Detailed archaeological excavation in advance of development of the site for housing has just been completed.
These works uncovered the nucleus of a Roman settlement on the banks of the river Thet, dating from the 3rd/4th century AD, which included the remains of at least four timber structures together with a more substantial structure floored with crushed chalk. When this building went out of use, a layer of dark earth accumulated over the top, packed with finds left behind when the site was abandoned.
Close by was an extensive midden deposited in a natural hollow, which contained substantial quantities of occupation debris including fine and coarse ware pottery, animal bone, quern stones, coins, lead weights, copper alloy objects, iron agricultural and domestic implements and worked bone implements.
Small enclosures and land divisions were laid out around the settlement, possibly for livestock control, and other evidence for agriculture came in the form of plough marks below one of the Roman buildings.
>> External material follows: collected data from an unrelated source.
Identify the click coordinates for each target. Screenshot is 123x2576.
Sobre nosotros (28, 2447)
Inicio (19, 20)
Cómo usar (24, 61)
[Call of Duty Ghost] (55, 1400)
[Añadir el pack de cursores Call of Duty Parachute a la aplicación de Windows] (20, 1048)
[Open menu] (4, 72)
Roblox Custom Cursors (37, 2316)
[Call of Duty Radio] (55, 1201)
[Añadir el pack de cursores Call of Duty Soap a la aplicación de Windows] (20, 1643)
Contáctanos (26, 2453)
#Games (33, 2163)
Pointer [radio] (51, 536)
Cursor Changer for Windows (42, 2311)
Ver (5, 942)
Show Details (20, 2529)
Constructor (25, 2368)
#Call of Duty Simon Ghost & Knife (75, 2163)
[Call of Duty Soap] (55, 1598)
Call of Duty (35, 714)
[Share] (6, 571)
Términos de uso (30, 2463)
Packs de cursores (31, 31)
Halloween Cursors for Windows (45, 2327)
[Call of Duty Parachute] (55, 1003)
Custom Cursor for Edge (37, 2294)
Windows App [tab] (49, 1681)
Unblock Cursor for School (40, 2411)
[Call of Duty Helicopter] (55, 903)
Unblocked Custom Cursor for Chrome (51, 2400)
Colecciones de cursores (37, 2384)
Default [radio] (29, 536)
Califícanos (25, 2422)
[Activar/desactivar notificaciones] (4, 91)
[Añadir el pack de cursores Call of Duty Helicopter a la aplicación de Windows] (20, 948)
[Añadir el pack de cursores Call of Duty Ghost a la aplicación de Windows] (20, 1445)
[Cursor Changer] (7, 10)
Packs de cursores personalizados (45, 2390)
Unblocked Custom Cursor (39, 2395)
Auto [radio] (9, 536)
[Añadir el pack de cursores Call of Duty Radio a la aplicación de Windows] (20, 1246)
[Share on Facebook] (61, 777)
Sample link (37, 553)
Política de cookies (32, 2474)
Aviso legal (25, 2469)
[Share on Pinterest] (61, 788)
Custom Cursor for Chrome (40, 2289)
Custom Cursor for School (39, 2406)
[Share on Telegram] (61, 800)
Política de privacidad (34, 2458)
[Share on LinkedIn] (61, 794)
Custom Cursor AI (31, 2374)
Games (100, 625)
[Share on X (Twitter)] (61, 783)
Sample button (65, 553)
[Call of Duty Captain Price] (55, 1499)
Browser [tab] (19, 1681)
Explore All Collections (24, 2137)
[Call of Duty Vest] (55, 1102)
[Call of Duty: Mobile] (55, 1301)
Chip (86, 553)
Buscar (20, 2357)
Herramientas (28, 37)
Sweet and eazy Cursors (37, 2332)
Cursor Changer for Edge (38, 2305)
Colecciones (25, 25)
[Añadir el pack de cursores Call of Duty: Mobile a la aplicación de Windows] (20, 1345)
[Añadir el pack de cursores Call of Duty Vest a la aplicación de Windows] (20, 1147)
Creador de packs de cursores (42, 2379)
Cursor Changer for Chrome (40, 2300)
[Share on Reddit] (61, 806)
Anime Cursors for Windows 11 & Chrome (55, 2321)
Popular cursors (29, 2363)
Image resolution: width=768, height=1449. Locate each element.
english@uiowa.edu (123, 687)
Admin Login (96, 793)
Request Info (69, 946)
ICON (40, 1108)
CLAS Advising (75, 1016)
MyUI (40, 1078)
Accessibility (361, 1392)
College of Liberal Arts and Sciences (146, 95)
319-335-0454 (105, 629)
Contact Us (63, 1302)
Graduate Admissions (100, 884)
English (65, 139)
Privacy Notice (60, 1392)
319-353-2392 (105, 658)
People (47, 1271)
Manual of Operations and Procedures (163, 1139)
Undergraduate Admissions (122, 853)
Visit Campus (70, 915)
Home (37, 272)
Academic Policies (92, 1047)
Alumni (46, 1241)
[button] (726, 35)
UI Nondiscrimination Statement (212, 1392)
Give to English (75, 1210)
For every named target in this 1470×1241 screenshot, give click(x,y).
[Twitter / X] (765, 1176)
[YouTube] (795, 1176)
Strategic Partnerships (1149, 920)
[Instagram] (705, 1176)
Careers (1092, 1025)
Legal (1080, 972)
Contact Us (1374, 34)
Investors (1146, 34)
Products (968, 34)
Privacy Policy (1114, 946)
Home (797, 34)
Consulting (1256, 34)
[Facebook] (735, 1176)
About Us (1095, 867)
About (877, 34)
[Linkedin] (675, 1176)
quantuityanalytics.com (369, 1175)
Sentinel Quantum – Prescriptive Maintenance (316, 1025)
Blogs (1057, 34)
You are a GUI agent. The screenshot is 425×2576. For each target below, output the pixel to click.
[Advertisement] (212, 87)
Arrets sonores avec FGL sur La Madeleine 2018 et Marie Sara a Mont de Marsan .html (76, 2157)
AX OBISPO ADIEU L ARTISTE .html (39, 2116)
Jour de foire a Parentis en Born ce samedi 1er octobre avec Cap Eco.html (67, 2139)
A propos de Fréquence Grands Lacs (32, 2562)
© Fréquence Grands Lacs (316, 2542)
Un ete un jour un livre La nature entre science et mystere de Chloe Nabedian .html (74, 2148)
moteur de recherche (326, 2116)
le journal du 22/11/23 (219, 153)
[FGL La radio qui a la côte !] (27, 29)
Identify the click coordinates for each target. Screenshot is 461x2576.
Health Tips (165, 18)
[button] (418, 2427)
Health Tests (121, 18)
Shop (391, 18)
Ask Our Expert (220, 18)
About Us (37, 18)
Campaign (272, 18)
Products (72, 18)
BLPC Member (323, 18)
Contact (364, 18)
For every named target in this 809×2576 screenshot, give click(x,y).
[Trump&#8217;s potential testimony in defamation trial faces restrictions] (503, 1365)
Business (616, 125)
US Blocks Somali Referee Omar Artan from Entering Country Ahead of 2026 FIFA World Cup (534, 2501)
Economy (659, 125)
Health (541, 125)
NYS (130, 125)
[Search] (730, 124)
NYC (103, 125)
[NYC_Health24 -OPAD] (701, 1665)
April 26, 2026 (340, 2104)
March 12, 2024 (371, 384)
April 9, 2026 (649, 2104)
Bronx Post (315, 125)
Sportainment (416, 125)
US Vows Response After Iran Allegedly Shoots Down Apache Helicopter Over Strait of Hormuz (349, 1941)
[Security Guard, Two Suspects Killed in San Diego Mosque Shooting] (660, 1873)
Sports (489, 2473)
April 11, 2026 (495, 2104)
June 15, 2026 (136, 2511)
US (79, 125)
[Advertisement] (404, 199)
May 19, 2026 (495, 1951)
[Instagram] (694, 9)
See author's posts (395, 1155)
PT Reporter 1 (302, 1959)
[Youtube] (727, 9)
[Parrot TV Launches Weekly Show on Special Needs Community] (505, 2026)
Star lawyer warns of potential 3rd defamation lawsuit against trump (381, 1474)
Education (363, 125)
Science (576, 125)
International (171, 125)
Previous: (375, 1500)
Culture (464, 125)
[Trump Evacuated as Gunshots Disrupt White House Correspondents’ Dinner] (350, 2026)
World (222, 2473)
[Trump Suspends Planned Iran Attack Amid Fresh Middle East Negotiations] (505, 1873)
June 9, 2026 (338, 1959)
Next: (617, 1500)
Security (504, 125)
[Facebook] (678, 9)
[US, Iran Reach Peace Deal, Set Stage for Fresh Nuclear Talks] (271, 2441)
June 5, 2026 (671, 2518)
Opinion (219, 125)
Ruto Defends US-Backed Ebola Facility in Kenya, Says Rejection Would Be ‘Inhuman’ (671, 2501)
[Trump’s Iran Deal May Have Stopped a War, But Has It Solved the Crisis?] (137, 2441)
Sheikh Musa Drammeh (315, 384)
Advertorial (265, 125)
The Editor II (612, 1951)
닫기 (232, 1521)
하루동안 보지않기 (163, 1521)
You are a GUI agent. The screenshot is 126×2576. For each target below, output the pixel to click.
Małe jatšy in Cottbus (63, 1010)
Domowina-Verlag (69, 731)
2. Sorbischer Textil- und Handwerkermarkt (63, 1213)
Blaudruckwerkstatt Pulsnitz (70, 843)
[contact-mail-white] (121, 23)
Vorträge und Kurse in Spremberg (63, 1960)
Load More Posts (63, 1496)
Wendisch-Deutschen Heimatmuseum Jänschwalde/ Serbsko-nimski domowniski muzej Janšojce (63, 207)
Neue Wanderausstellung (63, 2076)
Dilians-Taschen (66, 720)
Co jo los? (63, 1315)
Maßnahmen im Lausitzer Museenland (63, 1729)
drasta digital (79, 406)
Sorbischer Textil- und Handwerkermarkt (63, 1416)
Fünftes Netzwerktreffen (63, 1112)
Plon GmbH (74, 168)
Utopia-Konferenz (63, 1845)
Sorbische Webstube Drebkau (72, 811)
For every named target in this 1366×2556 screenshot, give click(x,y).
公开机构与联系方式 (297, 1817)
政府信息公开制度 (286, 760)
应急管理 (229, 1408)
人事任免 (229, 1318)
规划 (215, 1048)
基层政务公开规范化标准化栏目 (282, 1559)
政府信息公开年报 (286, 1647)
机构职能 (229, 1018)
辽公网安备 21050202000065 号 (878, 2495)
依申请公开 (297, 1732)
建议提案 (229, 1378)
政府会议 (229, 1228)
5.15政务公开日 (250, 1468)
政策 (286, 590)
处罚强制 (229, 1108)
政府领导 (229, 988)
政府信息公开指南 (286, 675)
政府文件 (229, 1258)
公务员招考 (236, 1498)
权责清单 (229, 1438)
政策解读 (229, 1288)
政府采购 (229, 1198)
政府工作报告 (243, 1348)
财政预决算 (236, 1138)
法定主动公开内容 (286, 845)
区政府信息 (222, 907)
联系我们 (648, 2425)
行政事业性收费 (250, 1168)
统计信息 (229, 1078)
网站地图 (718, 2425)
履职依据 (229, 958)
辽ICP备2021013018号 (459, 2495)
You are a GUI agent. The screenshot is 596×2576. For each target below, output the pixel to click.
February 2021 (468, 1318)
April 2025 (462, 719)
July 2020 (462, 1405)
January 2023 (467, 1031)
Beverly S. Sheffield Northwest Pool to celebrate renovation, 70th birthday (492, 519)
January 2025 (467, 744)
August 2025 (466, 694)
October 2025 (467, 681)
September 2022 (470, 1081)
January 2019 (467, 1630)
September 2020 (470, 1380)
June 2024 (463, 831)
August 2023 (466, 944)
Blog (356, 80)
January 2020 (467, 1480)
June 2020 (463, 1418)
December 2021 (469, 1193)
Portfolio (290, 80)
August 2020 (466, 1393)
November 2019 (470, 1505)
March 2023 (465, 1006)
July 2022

Previous work immediately adjacent to the site had suggested an early Roman phase of occupation of 1st/2nd century and some of these features may relate to this phase of Roman settlement.
An exciting discovery was that of a worked flint scatter in the northern part of the site on the edge of an ancient channel of the Thet, this being buried by drift and colluvial deposits. This assemblage appears to have Neolithic traits and represents early use of this riparian area.